I felt like a slave.
For some reason I was acting like a big jerk in a friendship. I didn’t understand at all why I continued to treat my friend so poorly. I couldn’t figure out how to change. I had tried. I thought things were getting better, but they weren’t.
I WAS a slave to sin.
So these verses came to mind:
If your right eye causes you to sin, tear it out and throw it away…. And if your right hand causes you to sin, cut it off and throw it away…. Matthew 5:29-30
As I thought about the sin with its chokehold, I knew I had to cut something off, take drastic measures to fight the sin, to walk in the freedom of obedience. So I decided to walk away from the friendship.

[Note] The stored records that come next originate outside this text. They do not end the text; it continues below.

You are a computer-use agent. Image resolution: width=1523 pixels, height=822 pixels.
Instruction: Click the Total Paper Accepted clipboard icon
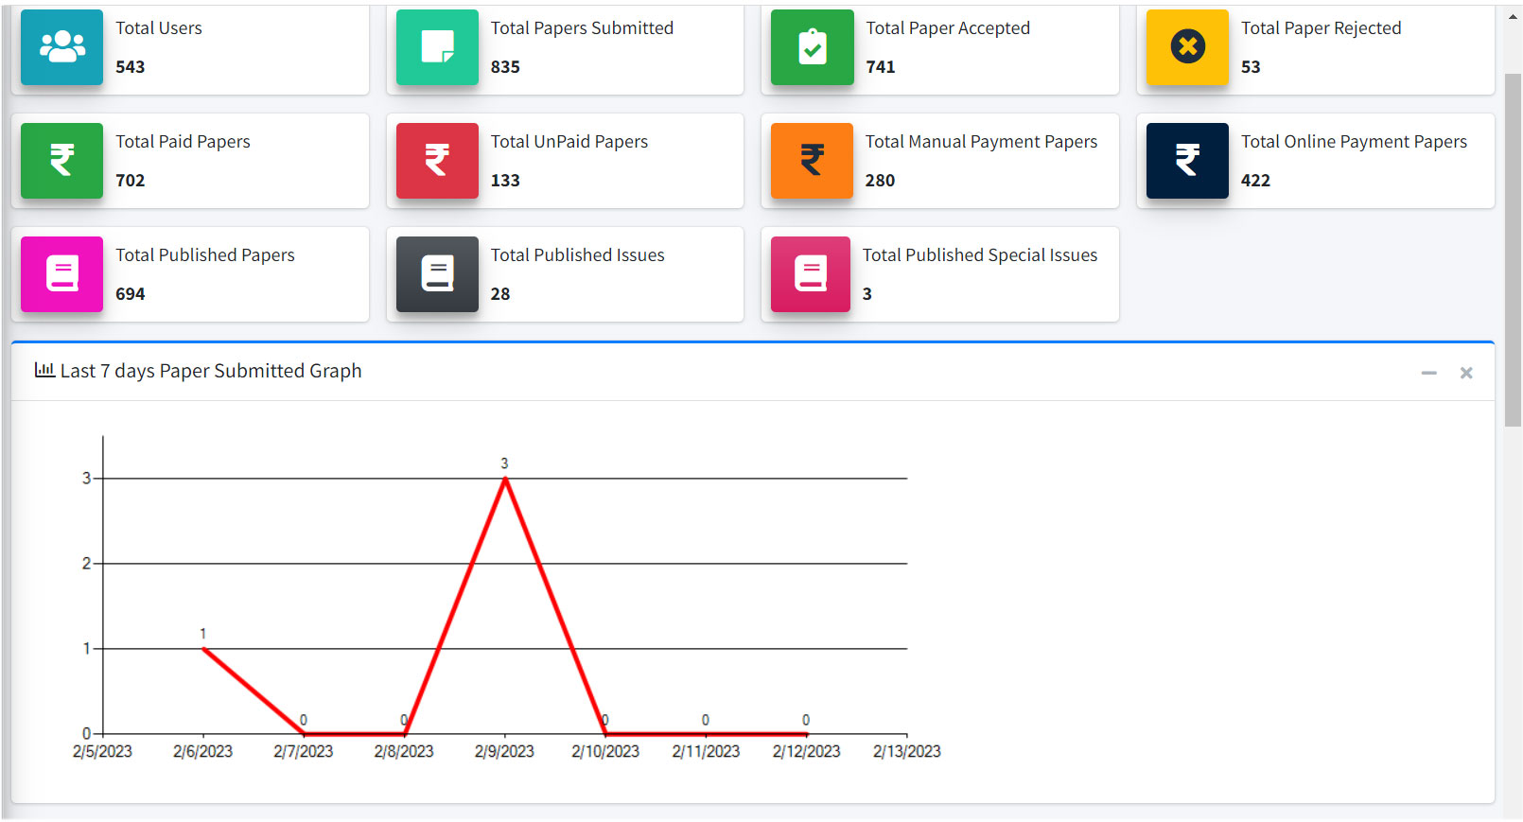[812, 46]
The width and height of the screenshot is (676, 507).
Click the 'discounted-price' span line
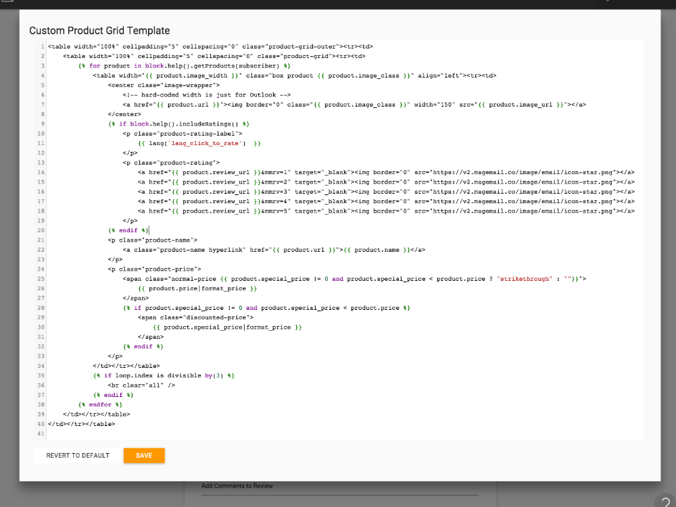click(x=195, y=317)
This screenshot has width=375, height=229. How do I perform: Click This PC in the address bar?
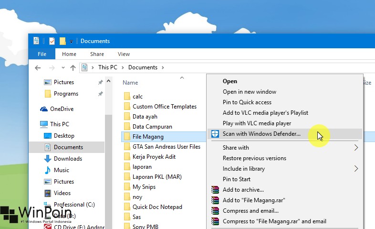[x=108, y=67]
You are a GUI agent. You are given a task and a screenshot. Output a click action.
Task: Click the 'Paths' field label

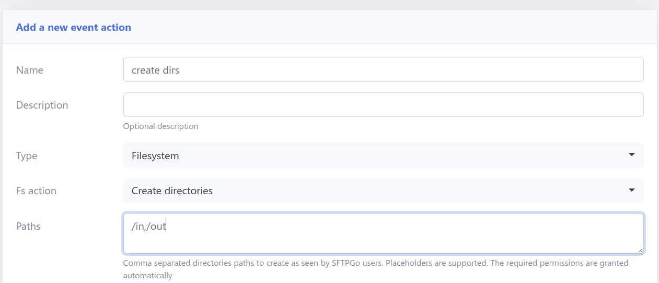pyautogui.click(x=28, y=226)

I couldn’t be around this friend and not sin. I didn’t trust myself to be a decent friend at all. I hated my sin enough to give up something precious to me. I’m not the kind of person who likes to suffer loss, but I felt no option.
Drawing closer to Jesus through obedience is more important than any relationship.
Still, letting go was incredibly painful – moreso when my friend agreed that we needed to stop being friends. On top of that, I realized, too, how much pain I had inflicted with my sin. I was sick. I was sad. I mourned.
But today something happened. I can’t even explain it. But I sensed somehow that the Son set his sister free. It’s like I got new glasses and see things clearly for the first time. A weight lifted. Frustration gone. Insecurity vanished.
It feels like God has somehow freed me from the issues that led me to hurt my friend. I believe that today Jesus took off the yoke of sin’s slavery and lovingly reminded me of my yoke to him. I wept dearly about my loss today but sensed His arm around me.
Jesus gets it. He lost far more for me. He lost far more because of me.
He gave up his best friend – the Father – on the Cross because of MY sin!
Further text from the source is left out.